**Task instructions:** The records must be retyped exactly, with no pictures included.

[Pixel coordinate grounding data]
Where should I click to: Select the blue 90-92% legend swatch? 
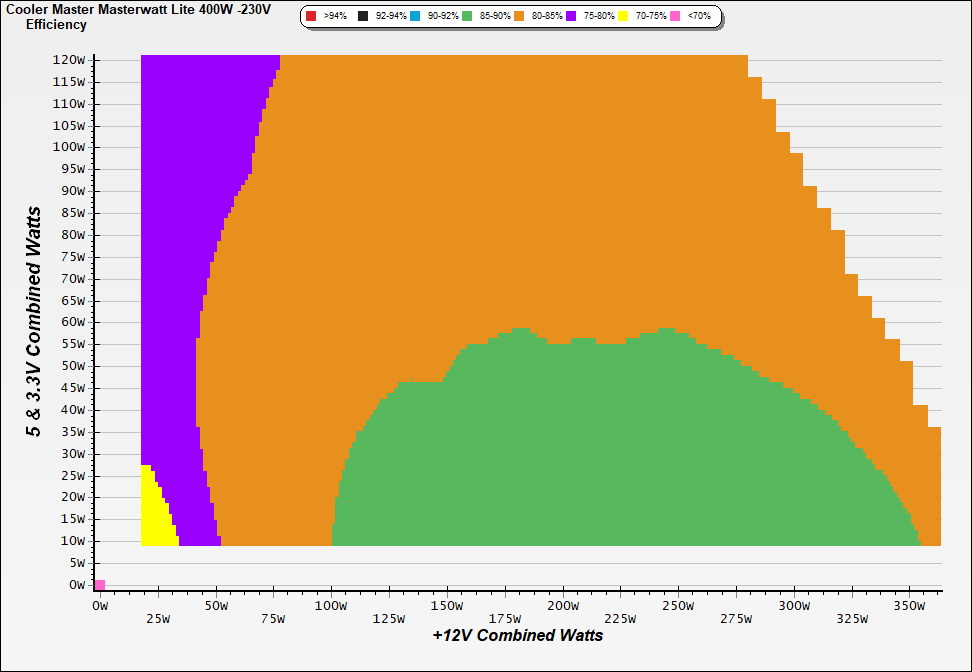pos(415,17)
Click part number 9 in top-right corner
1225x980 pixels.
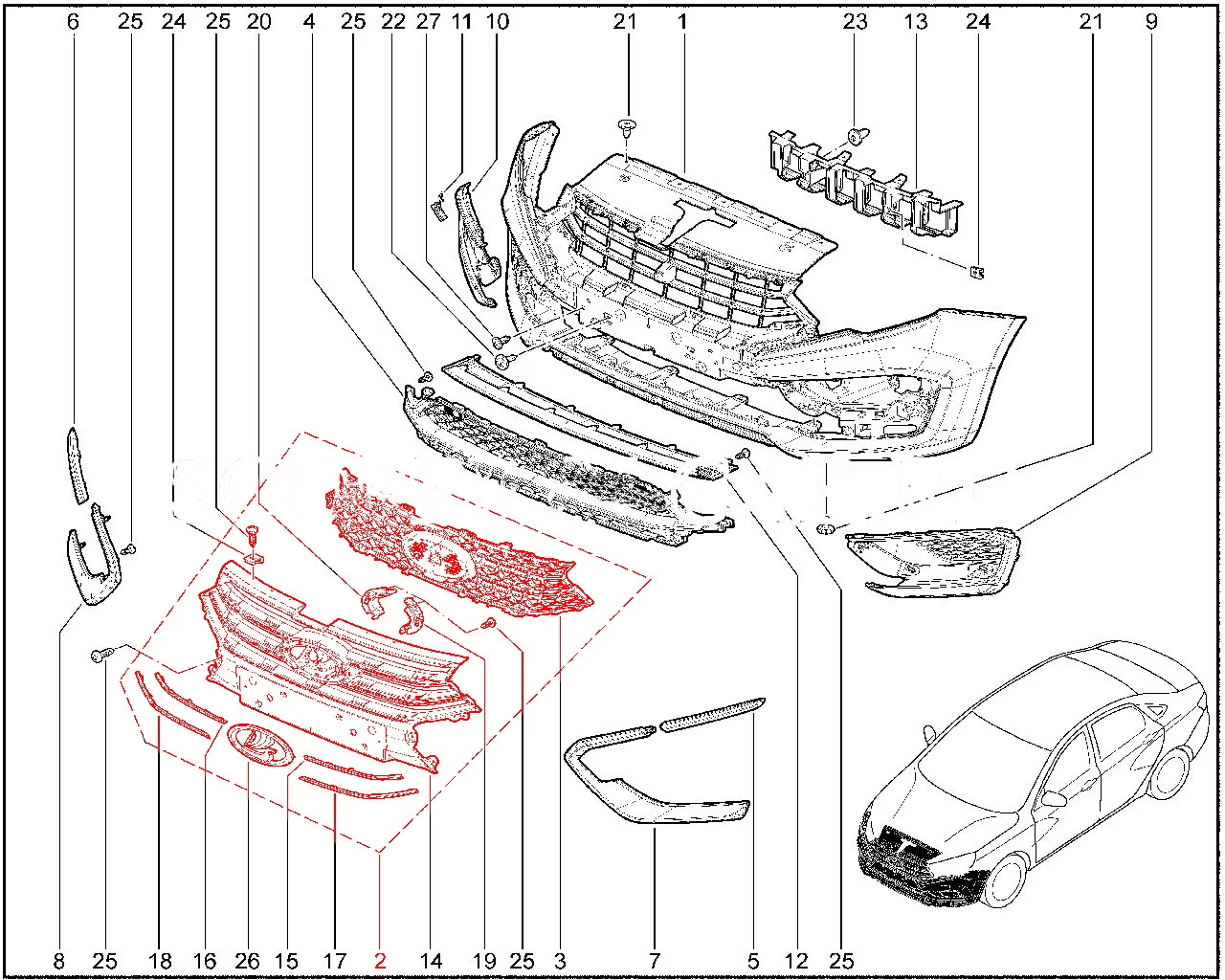1151,21
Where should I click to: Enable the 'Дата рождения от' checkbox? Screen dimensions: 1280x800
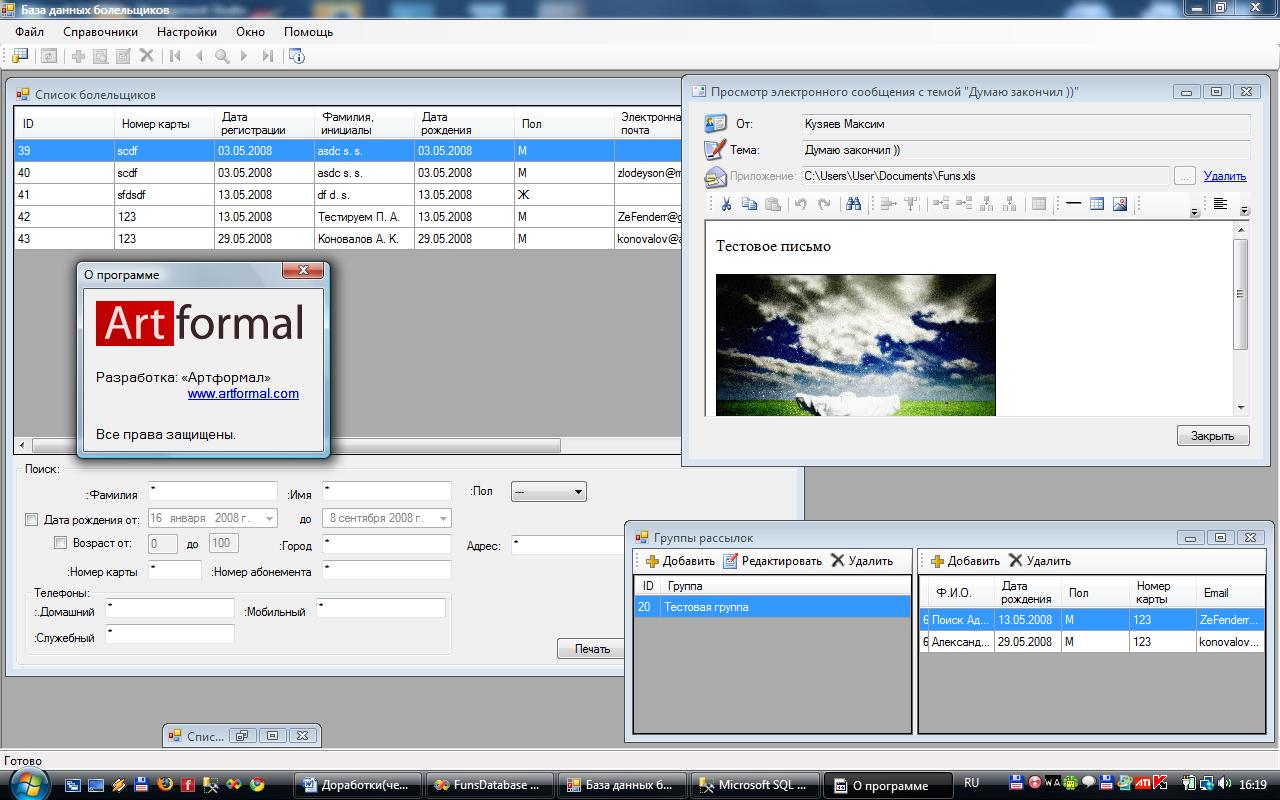(31, 519)
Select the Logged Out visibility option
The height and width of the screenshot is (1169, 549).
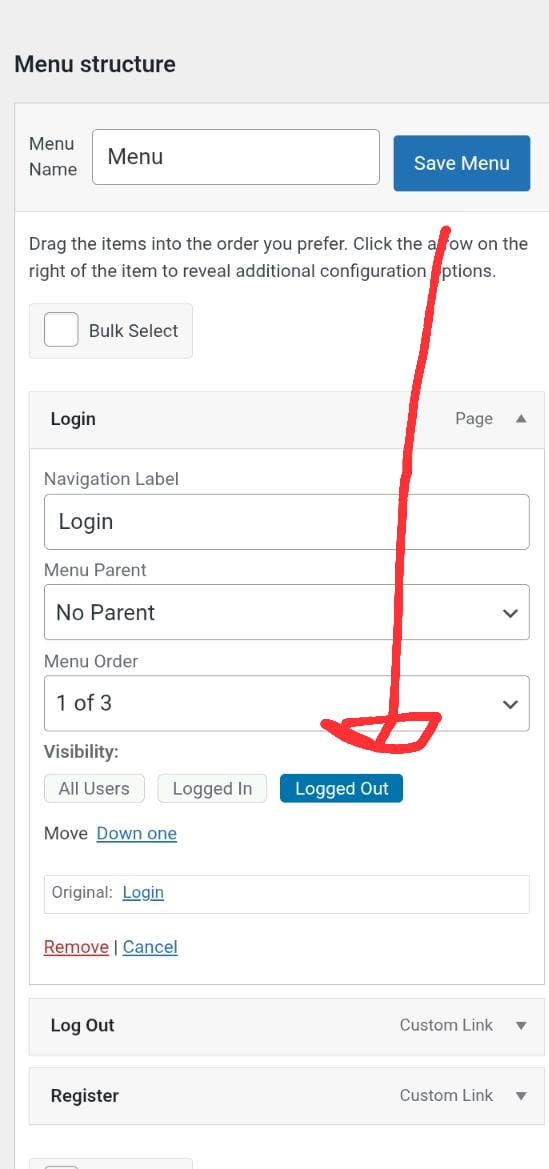coord(342,789)
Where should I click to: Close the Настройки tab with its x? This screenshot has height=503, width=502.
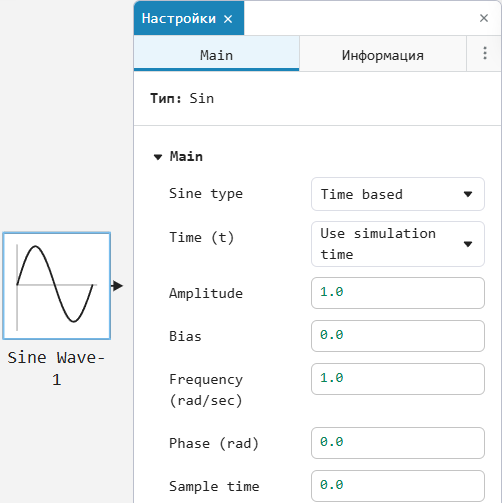228,19
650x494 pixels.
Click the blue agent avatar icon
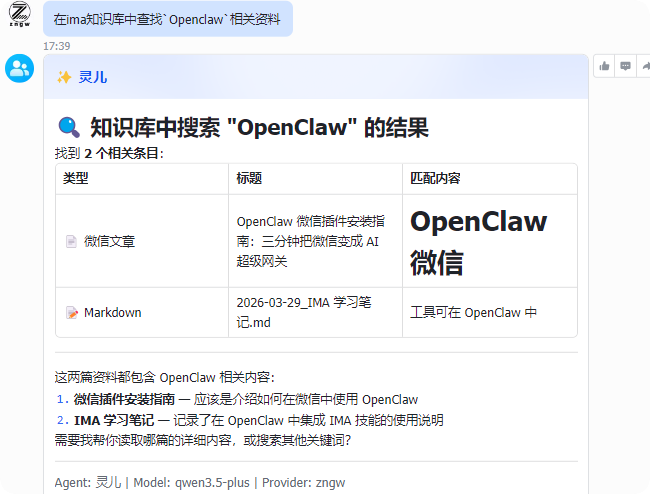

**Worked solution:**
Where should I click to: Select the blue 90-92% legend swatch? 
pos(415,17)
Click part number 9 in top-right corner
1225x980 pixels.
1151,21
Where should I click to: Enable the 'Дата рождения от' checkbox? Screen dimensions: 1280x800
(31, 519)
Select the Logged Out visibility option
The height and width of the screenshot is (1169, 549).
coord(342,789)
Where should I click to: Close the Настройки tab with its x? This screenshot has height=503, width=502.
228,19
650x494 pixels.
Click the blue agent avatar icon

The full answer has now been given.